Laura Andrews Rhodes (October 1, 1854 – February 5, 1909) was an American operatic soprano.

==Early life==
Laura Andrews was born in Casey, Illinois, on October 1, 1854. She was the second oldest daughter of Rev. John Redding Andrews, a Methodist minister, and Delilah Andrews, the parents of the Andrews family, of which the well-known Andrews Opera Company was mainly composed. Initially John Redding Andrews went to southern Minnesota from Russellville, Illinois, in 1856, with his wife and their four oldest children. John Andrews' father, Thomas, was the son of an English West Indies planter and his Spanish wife. Thomas went to Virginia during the Revolutionary War; he was present at the siege of Yorktown, and married a Virginia girl. He migrated westward, going eventually to Indiana, where his son, John Redding, was born.

She possessed in a remarkable degree the musical ability which was the heritage of the Andrews family. She had a lyric soprano voice of great purity, richness and compass. She was sent to St. Paul to study music, so she could teach the younger children, including her youngest sister, Alice A. Andrews.

■ Aim of the task:
Continue the text about Laura Andrews Rhodes, starting after its last sentence.

■ Recorded information:
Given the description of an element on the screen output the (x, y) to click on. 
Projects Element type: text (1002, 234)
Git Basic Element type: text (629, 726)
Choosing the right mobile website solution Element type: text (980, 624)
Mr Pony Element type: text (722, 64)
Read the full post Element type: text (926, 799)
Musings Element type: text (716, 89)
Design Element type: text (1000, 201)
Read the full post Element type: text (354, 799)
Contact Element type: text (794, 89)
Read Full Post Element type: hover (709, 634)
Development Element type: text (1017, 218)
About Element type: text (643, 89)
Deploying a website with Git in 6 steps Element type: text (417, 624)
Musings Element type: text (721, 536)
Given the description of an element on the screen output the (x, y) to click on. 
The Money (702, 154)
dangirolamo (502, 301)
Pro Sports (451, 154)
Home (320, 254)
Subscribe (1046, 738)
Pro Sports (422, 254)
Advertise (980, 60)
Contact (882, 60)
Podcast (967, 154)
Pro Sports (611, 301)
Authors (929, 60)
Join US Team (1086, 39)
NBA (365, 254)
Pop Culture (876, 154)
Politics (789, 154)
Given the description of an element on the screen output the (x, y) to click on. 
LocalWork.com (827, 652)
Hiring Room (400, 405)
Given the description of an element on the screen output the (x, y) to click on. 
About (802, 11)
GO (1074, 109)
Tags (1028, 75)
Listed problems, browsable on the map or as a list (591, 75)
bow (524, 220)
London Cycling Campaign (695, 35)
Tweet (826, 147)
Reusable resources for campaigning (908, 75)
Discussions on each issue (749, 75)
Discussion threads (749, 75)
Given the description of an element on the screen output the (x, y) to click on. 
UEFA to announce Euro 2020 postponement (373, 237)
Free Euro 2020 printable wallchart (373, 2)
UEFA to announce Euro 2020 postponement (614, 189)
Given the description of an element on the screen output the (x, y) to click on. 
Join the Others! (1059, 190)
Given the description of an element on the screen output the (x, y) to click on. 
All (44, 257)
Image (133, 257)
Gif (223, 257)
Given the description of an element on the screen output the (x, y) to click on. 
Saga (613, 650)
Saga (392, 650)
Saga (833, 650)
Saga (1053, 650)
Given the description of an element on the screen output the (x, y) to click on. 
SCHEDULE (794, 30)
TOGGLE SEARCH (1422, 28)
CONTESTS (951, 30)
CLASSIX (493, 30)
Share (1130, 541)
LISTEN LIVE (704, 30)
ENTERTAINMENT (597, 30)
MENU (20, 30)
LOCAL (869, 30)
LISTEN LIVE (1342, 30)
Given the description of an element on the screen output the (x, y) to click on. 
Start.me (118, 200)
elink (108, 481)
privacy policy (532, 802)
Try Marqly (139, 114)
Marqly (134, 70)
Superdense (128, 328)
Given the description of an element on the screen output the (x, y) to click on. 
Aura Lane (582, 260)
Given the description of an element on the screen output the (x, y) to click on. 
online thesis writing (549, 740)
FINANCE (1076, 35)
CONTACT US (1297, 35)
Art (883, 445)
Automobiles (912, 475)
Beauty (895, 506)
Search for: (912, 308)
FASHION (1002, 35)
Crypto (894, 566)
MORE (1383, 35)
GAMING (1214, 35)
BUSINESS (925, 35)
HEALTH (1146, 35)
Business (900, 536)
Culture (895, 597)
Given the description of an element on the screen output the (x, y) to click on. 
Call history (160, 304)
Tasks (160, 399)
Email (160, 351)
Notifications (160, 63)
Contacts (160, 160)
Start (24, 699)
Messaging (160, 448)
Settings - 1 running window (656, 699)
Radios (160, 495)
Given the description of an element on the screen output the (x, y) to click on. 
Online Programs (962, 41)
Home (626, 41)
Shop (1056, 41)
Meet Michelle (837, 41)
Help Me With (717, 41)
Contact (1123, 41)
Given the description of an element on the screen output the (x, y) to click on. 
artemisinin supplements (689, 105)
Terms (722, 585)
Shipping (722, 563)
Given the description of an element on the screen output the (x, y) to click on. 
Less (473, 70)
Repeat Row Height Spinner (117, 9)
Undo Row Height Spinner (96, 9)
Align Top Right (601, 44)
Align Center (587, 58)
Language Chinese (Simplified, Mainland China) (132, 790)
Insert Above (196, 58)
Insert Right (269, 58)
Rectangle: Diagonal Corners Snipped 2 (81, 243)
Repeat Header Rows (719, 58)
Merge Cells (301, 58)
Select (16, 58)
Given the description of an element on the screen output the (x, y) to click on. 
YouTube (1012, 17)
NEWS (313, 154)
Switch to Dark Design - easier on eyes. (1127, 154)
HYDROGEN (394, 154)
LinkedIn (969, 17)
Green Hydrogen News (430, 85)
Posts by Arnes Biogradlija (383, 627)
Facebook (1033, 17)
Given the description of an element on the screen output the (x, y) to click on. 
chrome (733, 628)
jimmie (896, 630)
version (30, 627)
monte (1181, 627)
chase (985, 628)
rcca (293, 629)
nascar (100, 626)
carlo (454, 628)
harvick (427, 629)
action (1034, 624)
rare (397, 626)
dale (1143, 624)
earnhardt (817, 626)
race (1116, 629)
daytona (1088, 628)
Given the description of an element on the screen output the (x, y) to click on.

■ Written reply:
Among her instructors were Prof. W. N. Burritt, of Chicago, Prof. Lowenthal, of the Conservatoire de Paris, and Madam Corani, of the Milan Conservatory.

==Career==
Laura Andrews Rhodes began her stage career with the Andrews Concert Company at the age of seventeen. In 1875, Charles Andrews, one of the four older brothers, organized the Andrews family concert troupe.

A few years later, the Andrews family organized as the Andrews Swiss Bell Ringers, Rhodes was the soprano bell ringer, becoming famous in that capacity. When the Andrews Opera Company was organized. Rhodes took the leading roles and for years was their prima donna, scoring success everywhere and winning applause in nearly every State in the Union.

In 1890, the constant strain of daily singing and the weariness of incessant travel brought on a severe attack of nervous prostration, from which she made a very tardy recovery. Although thus compelled to abandon the stage for a time, she was not idle, but was busily engaged in vocal teaching and in special solo work in the various Chautauqua assemblies of the Northwest.

==Personal life==
Soon after starting her stage career, Laura Andrews married F. B. Rhodes, a druggist, who, at one of their entertainments, became enamored of her voice and speedily thereafter of herself. They were married within six months after the first meeting. Since their marriage F.B. Rhodes was connected with the opera company from time to time as business manager.

She died on February 5, 1909, in Sisseton, South Dakota, and is buried at St. Peter, Minnesota.